▶ TEXT BLOCK
──────

Whether relying on economic coercion, military invasion, or other means of exerting pressure on Latin American governments, U.S. policymakers have consistently overemphasized Washington's ability to determine the outcome of events in the region. More often than not, U.S. efforts at managing the affairs of Latin American nations have complicated U.S. relations with those nations over the long term and provided few lasting benefits. In reviewing the success of U.S. efforts to promote democracy in the Western Hemisphere, one scholar on inter-American affairs, Abraham F. Lowenthal, concluded:

An examination of the record from the presidency of Woodrow Wilson to the present shows that despite official rhetoric, the United States has only occasionally really been active in promoting Latin American democracy, and that when United States officials have been active, their efforts have often been ineffective and occasionally counterproductive. The few successful instances of U.S. democracy promotion have rarely been sustained. In the very rare cases when United States efforts to promote Latin American democracy coincided with sustained democratic consolidation, there were many other reasons for the success, rendering unlikely the possibility that United States policy was decisive or determinative.(27)

Back to Wilsonian Crusades?

During his first term, Wilson tried to establish the Pan American Liberty Pact, an attempt to multilateralize his approach to promoting democracy in the hemisphere. Despite the interest of many Latin American nations, the president was unable to launch the proposal. Several key countries including Chile, Mexico, and Argentina remained opposed to the idea on the grounds that it would provide the United States with a vehicle for intervening in the affairs of Latin American nations.(28)

──────

▶ DATASET
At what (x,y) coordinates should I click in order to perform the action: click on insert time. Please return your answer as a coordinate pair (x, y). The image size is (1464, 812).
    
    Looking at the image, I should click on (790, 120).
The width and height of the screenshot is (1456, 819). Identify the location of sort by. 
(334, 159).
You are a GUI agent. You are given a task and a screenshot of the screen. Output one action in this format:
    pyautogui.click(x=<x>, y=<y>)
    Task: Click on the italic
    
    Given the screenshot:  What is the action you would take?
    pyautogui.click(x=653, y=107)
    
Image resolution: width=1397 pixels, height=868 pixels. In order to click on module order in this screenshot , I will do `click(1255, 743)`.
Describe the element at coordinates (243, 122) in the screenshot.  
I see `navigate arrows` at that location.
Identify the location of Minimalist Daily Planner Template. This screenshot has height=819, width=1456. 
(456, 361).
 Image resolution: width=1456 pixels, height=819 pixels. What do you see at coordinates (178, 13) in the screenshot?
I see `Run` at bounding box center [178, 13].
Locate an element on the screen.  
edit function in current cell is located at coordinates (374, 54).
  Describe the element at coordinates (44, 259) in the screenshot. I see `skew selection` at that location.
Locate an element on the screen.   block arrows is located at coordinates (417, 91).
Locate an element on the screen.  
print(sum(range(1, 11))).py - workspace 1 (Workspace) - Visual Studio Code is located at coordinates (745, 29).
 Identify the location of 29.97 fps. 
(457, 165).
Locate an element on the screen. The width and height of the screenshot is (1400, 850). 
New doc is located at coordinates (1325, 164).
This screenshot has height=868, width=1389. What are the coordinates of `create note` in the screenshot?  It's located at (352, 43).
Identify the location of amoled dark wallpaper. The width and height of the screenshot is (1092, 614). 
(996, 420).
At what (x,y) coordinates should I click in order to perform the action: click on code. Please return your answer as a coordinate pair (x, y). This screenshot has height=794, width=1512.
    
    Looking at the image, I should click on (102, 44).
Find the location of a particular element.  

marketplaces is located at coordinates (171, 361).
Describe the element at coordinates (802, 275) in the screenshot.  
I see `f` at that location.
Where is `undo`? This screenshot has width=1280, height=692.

──────

▶ TASK STATEMENT
Reproduce the part of the passage above on U.S. policy in Latin America that begins at the words "An examination of" and stops after "decisive or determinative.(27)".

▶ FULL ANSWER
An examination of the record from the presidency of Woodrow Wilson to the present shows that despite official rhetoric, the United States has only occasionally really been active in promoting Latin American democracy, and that when United States officials have been active, their efforts have often been ineffective and occasionally counterproductive. The few successful instances of U.S. democracy promotion have rarely been sustained. In the very rare cases when United States efforts to promote Latin American democracy coincided with sustained democratic consolidation, there were many other reasons for the success, rendering unlikely the possibility that United States policy was decisive or determinative.(27)